Is there a known bug with pent 4s with audio plugs?

david-ruby wrote on 5/15/2003, 8:10 PM
David Abraham Fenton ( if your here) brought up an interesting thing.
My Prob is as follows:
I had an interesting find. I had a huge video project and loaded it onto a new pent 4 2.5 cpu system and as I got half way throught the project on playback the cpu reached 100% and started clipping the audio. I was shocked!!
I then loadd same project into a dual pent3 1 gig cpus system and at same spot showed 50% cpu usage!!!
WOW.
What the heck could this be?
David Fenton mentioned to me about a pent 4 denormal bug. What is this?
Is there a fix?
Is there life on mars? ; )
HELP!

Comments

Baylo wrote on 5/15/2003, 10:48 PM
The Pentium IV Denormal problem relates to how the CPU processes very, very small numbers.

As I understand it, when the CPU has to perform operations on small numbers, it switches to a 'high precision' type of mode. As you might expect, this 'high precision' takes more processing power. Now, when you think about it, very quiet audio is really just a succession of very small numbers, and when you apply affects, etc to audio what you are really doing is performing calculations on these small numbers.

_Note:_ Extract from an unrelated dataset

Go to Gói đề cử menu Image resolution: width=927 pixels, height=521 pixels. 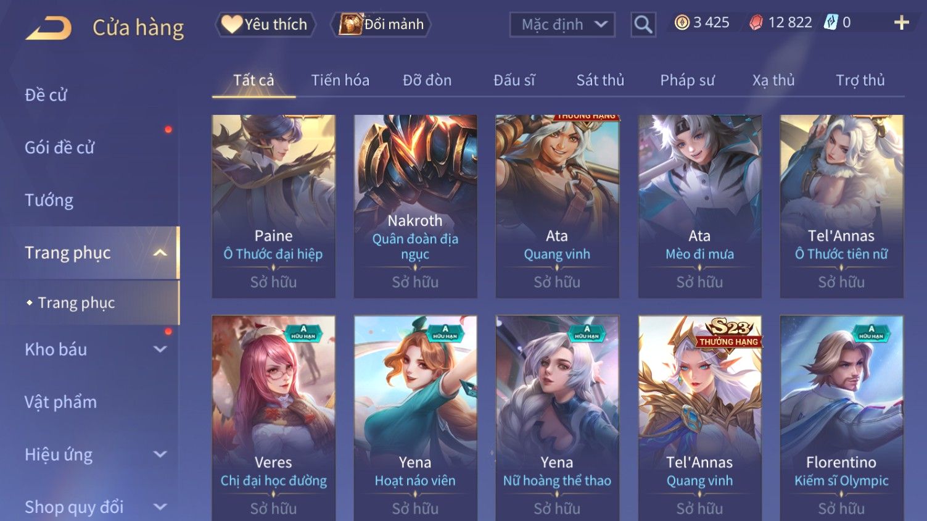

You can see where I'm heading with this. The problem is that when Intel designed the PIV, they designed it so that the 'high precision' mode kicks in at a relatively much higher level than was the case with the PIII. I say 'relatively', because in reality these numbers are still so small as to be inaudible. This means that, for software that does not take this into account, the PIV CPU actually has to work harder when there is a quieter signal (or silence) than when there is an audible signal.

Whether this is a bug or not is semantics - it was by design on Intel's part, but seems to have had undesirable and possibly unintended consequences. In any event, it was the chip that changed, not the software. That said, the only solution is to change the software.

The best fix is to get the software developer (it's typically plugins that exhibit this problem - especially free ones) to release a patch that changes the treatment of these small, inaudible numbers. There are also plugins around on the web that deliberately insert some noise into the signal path to boost the signal out of the problem range. I hear conflicting reports as to how successful they are in solving the problem.

As to life on Mars, I'm still working on that one...

Hope that helps,

Mark
david-ruby wrote on 5/16/2003, 9:15 AM
LOL. Thanx for the mars add.
I got it totally now. I was thinking there was a similiar prob with a few other software packages I had worked with before that had to be fixed.Hmmm..
Might be an ultrafunk prob. I will have to research more.
Let ya know of any thing strange.
Thank you
DR
david-ruby wrote on 5/16/2003, 9:16 AM
Wonder if this is also related to win2000?
Still lookin.
Baylo wrote on 5/16/2003, 9:34 AM
As far as I know it has nothing to do with the OS you are using. It's all about the CPU.

Mark
BillyBoy wrote on 5/16/2003, 6:15 PM
Seems Intel is ALWAYS admitting to floating point math problems...why I switched AMD.